Like many an American company, my employer is interested in population health. In fact, more so than most. I work for a hospital.
They’re pushing another “be more active” initiative that involves, yet again, step counts. This gets me a slight eyeroll. Show me a health professional attending to patients that isn’t getting in that 10,000 steps a day gold standard. I mean, really!
However, they don’t only employ health professionals. Take me. I’m a total desk jockey unless I’m teaching a class. (You can’t teach an effective class being sedentary. Good teaching is fairly active performance art)
To log your activity, they want you to use some sort of activity tracker (Fibit, Garmin… a few others). You can’t manually add activity. I guess it must be for some study or something, so they’re only accepting synced activity from a tracker.
I was all like, okay, I track my swims with a Garmin.
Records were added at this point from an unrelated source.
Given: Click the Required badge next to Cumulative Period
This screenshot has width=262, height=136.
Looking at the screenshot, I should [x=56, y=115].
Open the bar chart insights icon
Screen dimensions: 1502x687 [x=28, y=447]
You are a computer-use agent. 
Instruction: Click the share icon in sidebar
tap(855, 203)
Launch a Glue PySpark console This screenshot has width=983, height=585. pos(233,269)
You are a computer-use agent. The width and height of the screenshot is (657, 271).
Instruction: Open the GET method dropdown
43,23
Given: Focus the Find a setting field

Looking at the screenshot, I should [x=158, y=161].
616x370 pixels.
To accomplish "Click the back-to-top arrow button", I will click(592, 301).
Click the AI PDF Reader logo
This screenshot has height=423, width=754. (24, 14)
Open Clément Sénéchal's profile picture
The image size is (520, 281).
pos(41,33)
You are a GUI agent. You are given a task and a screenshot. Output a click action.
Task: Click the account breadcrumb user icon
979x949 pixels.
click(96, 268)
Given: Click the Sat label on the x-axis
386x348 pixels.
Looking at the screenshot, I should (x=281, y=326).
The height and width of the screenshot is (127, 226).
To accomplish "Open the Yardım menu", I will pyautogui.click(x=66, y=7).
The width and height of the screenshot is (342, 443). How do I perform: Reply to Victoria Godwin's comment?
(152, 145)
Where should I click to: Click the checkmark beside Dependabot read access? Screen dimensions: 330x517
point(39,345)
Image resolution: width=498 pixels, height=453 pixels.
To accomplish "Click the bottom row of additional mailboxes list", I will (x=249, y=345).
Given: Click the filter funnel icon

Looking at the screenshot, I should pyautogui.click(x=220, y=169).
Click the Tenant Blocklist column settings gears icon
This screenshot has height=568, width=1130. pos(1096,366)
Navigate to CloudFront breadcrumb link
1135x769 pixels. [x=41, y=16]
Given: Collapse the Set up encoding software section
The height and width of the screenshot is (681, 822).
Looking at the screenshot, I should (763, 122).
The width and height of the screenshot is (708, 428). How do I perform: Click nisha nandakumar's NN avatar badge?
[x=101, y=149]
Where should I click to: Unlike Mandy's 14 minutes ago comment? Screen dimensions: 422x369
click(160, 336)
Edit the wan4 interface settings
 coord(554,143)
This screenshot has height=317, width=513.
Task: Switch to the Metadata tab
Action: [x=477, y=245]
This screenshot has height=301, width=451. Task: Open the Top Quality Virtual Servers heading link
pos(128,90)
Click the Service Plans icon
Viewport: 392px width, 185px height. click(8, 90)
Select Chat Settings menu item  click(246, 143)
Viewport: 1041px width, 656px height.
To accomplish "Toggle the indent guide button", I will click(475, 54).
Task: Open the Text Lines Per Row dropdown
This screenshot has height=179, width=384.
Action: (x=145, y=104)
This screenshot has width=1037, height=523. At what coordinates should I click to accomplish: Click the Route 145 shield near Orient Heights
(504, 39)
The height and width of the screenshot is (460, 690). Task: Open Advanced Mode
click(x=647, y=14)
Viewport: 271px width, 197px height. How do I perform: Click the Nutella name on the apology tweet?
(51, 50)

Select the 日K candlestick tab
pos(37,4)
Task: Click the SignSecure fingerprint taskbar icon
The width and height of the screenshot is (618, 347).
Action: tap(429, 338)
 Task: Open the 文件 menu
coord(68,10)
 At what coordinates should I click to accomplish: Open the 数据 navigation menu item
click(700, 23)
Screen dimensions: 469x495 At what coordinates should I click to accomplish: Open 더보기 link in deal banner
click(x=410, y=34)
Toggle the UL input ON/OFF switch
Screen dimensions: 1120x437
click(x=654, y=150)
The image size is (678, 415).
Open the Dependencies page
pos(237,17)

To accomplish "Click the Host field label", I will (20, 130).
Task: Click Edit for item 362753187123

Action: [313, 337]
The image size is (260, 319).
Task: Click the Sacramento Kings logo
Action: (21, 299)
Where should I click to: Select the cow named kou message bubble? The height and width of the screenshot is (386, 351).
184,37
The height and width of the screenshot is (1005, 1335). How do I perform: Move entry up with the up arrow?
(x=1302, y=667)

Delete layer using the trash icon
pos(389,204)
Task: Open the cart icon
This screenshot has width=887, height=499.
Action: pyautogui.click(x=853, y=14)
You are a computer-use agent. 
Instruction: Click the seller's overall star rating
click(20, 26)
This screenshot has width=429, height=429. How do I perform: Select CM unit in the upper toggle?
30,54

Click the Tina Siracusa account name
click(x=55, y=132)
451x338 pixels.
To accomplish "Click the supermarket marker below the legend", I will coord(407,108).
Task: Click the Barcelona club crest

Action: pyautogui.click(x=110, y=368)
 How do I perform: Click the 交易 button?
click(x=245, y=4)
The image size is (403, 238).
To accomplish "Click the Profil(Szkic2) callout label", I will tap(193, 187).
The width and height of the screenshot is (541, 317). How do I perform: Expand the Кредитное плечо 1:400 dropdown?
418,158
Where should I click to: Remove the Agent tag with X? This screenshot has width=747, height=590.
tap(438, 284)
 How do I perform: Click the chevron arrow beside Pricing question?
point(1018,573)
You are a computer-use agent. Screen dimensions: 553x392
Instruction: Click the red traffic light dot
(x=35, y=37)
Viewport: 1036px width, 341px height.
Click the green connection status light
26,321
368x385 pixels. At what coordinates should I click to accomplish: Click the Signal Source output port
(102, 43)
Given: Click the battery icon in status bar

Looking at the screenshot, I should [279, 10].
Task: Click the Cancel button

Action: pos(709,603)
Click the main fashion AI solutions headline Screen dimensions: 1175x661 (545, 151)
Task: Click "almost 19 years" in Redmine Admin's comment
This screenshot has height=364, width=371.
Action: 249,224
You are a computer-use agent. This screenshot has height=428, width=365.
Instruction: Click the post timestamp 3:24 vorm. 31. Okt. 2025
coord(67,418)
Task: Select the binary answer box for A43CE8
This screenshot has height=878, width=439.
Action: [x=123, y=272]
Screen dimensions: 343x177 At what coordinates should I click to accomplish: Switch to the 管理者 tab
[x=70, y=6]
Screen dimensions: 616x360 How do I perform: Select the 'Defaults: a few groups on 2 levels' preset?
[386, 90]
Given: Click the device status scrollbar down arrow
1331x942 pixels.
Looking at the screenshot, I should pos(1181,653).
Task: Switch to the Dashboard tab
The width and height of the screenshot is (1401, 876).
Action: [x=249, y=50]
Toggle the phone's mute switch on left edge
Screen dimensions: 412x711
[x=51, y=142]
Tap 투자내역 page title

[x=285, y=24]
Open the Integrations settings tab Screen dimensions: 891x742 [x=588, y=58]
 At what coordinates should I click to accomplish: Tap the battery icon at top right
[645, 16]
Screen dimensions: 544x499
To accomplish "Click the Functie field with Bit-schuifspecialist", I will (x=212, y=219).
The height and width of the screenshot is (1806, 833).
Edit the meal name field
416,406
We’re all good, right?
Nope. They only track steps.
I was offended at first, but I think I’ve finally figured this one out. It’s not that steps are really is a good activity standard. But it is easy enumerate and to track. Give out a step counter, let it sync with your database and boom! You’ve got all kinds of data for your study to push certain types of activity.
Aaaannnd, here’s the swimmer.
Electronic tracking activity for a swimmer is hard. It takes pretty sophisticated programming to figure out what in the hell a swimmer is doing, and tracking heart rate in the water uses devices that are mostly an expensive pain in the ass.
Still, I’m going to come out as “BAD EMPLOYEE DRAIN ON COMPANY RESOURCES SEDENTARY” after having signed up for this, even though I’ve already swum for about an hour before I go in to work.